Inspired by Dr Khayat’s advice, our BHAG #2 is to develop a Canadian clinical entrepreneurship training program. This program, ideally a national initiative like the Creative Destruction Lab, with a variety of local sites across Canada, would foster clinical entrepreneurship by giving health care trainees and workers institutional support to develop and pursue entrepreneurial projects. In practice, health care trainees and professionals could participate in a part-time 8-month program in which they would learn a made-in-Canada version of the Stanford Biodesign Process and work with teams of biomedical engineering students and MBA students to innovate, commercialize, and build a healthier world.[5] A Canadian clinical entrepreneurship program could be built in collaboration with existing programs like Hacking Health, Physician Innovator, Halo Health, or Joule Innovation Grants, which already foster and support Canadian clinical entrepreneurship. 

Conclusion

Dr Khayat’s closing message was that health care organizations need to develop BHAGs and articulate a vision for the future of health care. Health care organizations should adopt the BHAGs we have set out so that future Canadian health care providers are fluent in innovation methodologies and have institutional support to participate in clinical entrepreneurship training programs and commercialize their innovations. 

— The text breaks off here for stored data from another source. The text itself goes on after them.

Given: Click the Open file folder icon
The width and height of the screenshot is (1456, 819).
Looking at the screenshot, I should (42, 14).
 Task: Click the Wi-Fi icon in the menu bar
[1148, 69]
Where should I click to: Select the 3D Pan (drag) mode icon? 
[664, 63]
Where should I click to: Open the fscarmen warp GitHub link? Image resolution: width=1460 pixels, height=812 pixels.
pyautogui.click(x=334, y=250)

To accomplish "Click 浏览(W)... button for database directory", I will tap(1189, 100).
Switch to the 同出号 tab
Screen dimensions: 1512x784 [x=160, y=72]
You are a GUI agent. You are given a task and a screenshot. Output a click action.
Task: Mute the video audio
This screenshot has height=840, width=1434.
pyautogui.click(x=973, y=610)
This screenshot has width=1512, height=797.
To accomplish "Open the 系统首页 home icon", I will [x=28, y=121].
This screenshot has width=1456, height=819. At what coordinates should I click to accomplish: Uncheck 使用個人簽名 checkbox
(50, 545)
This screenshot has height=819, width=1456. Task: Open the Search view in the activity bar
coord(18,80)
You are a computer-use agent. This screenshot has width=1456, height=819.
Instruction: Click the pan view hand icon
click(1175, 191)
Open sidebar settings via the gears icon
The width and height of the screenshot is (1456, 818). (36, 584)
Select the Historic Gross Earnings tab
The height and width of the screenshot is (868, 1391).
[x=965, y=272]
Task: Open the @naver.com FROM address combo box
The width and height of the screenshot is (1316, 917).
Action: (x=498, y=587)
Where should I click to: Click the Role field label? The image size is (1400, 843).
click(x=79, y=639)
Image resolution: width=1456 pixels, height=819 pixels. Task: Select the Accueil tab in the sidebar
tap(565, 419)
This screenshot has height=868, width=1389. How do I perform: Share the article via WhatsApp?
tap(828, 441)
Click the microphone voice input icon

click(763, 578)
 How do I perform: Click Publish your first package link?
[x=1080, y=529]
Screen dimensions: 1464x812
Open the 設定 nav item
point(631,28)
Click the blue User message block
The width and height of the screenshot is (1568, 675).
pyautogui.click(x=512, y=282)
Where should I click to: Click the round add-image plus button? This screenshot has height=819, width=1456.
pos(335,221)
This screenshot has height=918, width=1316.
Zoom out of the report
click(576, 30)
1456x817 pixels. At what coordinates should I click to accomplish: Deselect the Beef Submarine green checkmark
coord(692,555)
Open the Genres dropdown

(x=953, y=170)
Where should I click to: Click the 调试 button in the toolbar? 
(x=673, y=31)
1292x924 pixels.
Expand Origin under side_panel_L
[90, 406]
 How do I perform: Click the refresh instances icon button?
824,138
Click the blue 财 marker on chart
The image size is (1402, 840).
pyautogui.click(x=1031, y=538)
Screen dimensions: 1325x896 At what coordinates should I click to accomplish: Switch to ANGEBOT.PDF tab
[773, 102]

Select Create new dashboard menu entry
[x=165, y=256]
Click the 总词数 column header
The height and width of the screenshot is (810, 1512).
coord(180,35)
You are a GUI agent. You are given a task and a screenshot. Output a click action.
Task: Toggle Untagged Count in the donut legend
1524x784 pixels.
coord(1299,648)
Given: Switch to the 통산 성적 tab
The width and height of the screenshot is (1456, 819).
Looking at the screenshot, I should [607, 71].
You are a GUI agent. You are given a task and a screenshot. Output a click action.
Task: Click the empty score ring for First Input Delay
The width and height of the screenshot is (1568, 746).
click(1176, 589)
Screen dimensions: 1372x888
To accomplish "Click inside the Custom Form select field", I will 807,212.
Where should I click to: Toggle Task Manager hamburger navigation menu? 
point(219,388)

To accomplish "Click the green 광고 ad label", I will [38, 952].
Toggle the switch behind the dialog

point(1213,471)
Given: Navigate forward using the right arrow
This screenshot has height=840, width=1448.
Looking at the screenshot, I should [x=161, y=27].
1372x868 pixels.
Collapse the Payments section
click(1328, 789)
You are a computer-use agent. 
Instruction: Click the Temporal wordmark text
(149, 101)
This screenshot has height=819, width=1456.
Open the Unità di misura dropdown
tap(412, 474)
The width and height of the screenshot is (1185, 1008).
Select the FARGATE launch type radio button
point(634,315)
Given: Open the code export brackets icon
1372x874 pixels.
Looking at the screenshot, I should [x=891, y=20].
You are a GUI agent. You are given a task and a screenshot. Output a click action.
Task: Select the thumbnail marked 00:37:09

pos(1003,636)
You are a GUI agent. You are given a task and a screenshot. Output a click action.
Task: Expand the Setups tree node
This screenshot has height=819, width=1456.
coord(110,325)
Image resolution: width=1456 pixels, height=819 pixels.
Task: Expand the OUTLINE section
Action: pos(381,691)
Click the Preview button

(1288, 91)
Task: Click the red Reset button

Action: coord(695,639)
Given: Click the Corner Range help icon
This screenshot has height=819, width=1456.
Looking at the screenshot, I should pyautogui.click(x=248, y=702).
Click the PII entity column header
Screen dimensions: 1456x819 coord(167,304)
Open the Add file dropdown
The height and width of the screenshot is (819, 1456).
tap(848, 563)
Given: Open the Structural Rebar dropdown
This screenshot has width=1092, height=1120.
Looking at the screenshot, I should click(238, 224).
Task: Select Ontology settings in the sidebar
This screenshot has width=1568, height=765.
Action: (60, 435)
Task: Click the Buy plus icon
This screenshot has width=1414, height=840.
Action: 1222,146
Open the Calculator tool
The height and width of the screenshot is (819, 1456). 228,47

These BHAGs work in tandem; the first aims to develop widespread capacity for innovation work, while the second aims to develop leaders who will scale innovation projects and products to a national or international scale. We believe that adoption of these two BHAGs is a key ingredient to building a future-focused and patient-centred health care system that will respond to the challenges of the future, and that all Canadians can benefit from and be proud of.
—Philip Edgcumbe, MD, PhD
Resident Physician, Department of Diagnostic Radiology, Faculty of Medicine, UBC
—Nadia Khan, MSc, MD
Professor and Head, Division of General Internal Medicine, Faculty of Medicine, UBC
—Brandon Tang, MD
Resident Physician, General Internal Medicine, Faculty of Medicine, University of Toronto 

References

1.    Gerber N. What is innovation? A beginner’s guide into different models, terminologies and methodologies [blog]. 20 August 2018. Accessed 12 November 2021.
2.    Ansari S. During times of massive disruption, you need to plan for every possible outcome. MaRS. 15 July 2020. Accessed 12 November 2021.
3.    Aungst TD, Patel R. Integrating digital health into the curriculum—considerations on the current landscape and future developments. J Med Educ Curric Dev 2020;7:2382120519901275.
4.    UK National Health Service. The topol review. Preparing the healthcare workforce to deliver the digital future. Accessed 12 November 2021.
5.    Schwartz JG, Kumar UN, Azagury DE, et al. Needs-based innovation in cardiovascular medicine: The Stanford Biodesign process. JACC Basic Transl Sci 2016;1:541-547.


This post has not been peer reviewed by the BCMJ Editorial Board.